Confindustria vorrebbe a questo fine la sponda forte di un governo Draghi al
posto del claudicante governo Conte. Ma la presenza di un governo fragile non
solo non spinge i padroni a indietreggiare, ma li motiva una volta di più a
fare di testa propria.
Ciò non
significa che il padronato persegua una linea di scontro con la burocrazia. Il
timore di una rivolta sociale continua a tormentare i padroni. Le direzioni
sindacali possono essere decisive per disinnescarla. Da qui la proposta loro
rivolta di una riedizione aggiornata del patto per la fabbrica che coinvolga i
sindacati nell'offensiva antioperaia. L'unico dato certo è la volontà dei
padroni di vincere.
CLASSE
CONTRO CLASSE
Su questo
terreno generale si pone oggi l'esigenza del fronte unico di classe. Se il
padronato stringe le file attorno alla propria piattaforma, la classe operaia
deve rispondere con una politica uguale e contraria. La parola d'ordine imposta
dallo scenario politico è quella della più ampia unità d'azione di tutte le
organizzazioni di classe, sindacali e politiche, attorno ad una piattaforma di
lotta indipendente dei lavoratori, che punti a ricomporre attorno a sé un
blocco sociale alternativo.
Tredici
milioni di lavoratori e lavoratrici, su diciassette milioni di salariati, sono
in attesa di contratto: dieci milioni nel privato, tre milioni nel pubblico,
complessivamente una forza enorme. Questa forza va usata. Per usarla è
necessario unirla attorno a rivendicazioni comuni che travalicano i confini di
categoria e rispondono a un interesse generale.
Blocco dei
licenziamenti. Nazionalizzazione delle aziende che licenziano senza indennizzo
per i grandi azionisti e sotto controllo operaio. Ripartizione generale del
lavoro che c'è attraverso una drastica riduzione dell'orario a parità di paga
(30 ore pagate 40). Un grande piano di nuovo lavoro in opere sociali di
pubblica utilità a partire dalla sanità, dalla scuola, dall'ambiente.

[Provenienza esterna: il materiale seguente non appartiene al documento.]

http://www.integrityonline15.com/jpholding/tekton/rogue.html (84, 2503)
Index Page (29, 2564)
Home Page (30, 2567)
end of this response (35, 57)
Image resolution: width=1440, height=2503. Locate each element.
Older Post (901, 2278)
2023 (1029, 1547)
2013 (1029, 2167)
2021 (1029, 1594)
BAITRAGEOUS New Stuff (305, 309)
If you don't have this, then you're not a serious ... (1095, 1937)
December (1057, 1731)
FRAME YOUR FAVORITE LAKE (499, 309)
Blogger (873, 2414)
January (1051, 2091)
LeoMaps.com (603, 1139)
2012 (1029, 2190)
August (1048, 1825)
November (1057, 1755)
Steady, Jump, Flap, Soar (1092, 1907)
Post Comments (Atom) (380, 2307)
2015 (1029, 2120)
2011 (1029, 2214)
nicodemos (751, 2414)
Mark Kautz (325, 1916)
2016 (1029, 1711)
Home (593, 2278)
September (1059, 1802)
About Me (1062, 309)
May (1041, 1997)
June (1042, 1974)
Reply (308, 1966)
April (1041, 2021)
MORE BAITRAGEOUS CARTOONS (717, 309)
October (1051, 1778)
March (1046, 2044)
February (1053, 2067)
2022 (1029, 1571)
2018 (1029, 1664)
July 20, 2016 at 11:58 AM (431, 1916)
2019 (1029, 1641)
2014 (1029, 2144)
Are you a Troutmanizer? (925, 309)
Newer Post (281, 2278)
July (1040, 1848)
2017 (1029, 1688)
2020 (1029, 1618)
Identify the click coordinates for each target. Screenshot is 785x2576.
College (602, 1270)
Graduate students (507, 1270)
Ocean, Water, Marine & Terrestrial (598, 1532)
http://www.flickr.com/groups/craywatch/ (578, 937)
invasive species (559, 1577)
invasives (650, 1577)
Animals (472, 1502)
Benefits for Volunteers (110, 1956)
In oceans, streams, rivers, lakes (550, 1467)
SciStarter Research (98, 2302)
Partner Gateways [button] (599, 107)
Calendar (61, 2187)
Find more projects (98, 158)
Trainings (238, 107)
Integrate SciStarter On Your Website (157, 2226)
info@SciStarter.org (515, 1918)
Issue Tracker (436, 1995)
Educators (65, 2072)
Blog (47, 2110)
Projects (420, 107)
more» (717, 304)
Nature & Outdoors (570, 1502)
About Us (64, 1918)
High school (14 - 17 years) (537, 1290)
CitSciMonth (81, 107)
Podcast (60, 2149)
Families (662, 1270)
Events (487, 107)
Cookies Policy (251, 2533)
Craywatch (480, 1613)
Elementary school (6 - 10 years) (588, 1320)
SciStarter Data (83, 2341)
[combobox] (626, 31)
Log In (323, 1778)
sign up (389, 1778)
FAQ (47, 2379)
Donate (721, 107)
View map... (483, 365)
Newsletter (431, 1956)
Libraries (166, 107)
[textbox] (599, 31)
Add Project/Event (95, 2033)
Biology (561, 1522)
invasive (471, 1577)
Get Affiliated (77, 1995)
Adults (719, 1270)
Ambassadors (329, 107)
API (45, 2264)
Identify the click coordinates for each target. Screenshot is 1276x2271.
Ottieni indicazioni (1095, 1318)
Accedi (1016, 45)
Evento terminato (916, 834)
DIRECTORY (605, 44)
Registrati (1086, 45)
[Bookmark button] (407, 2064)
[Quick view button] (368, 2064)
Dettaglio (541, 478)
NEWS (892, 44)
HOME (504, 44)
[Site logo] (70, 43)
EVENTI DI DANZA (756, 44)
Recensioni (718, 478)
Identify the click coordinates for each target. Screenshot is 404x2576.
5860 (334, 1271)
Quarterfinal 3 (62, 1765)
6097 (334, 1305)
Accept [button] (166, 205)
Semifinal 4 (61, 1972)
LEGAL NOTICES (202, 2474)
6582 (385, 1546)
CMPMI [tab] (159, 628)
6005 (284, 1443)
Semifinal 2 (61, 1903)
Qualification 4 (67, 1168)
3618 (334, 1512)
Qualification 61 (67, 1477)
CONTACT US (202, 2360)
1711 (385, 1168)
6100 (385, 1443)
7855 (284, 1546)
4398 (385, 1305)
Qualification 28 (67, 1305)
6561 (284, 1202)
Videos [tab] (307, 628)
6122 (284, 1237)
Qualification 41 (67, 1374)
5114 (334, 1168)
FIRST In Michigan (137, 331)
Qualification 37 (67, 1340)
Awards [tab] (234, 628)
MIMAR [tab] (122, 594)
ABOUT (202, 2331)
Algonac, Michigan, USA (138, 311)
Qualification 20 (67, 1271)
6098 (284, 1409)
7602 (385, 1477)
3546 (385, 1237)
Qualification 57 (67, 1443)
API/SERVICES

Tassazione progressiva delle grandi ricchezze finanziarie e immobiliari.
Un programma
troppo radicale? Non è meno radicale del programma di Bonomi e dei padroni.
Semplicemente, è di segno opposto. Classe contro classe, forza contro forza. La
burocrazia sindacale farà di tutto per evitare uno scontro sociale pur di
sostenere un governo borghese traballante e recuperare le buone relazioni coi
padroni. I padroni faranno di tutto per usare la burocrazia sindacale come
ammortizzatore delle lotte, come già nella scorsa primavera. Il governo farà di
tutto per custodire l'appoggio politico della burocrazia sindacale. Ogni attore
svolgerà il proprio ruolo nella partita che si apre. Ma non tutto può essere
sempre deciso nelle alte sfere. A volte è l'irruzione di una lotta dal basso
che può rompere i piani e squadernare il gioco. Di certo solo per questa via si
può aprire il varco per un nuovo scenario politico.
Come Partito
Comunista dei Lavoratori ci impegneremo in ogni lotta e in ogni fronte unitario
di avanguardia per sostenere la proposta del fronte unico di classe e di massa
nella prospettiva di una alternativa anticapitalista. L'unica alternativa vera.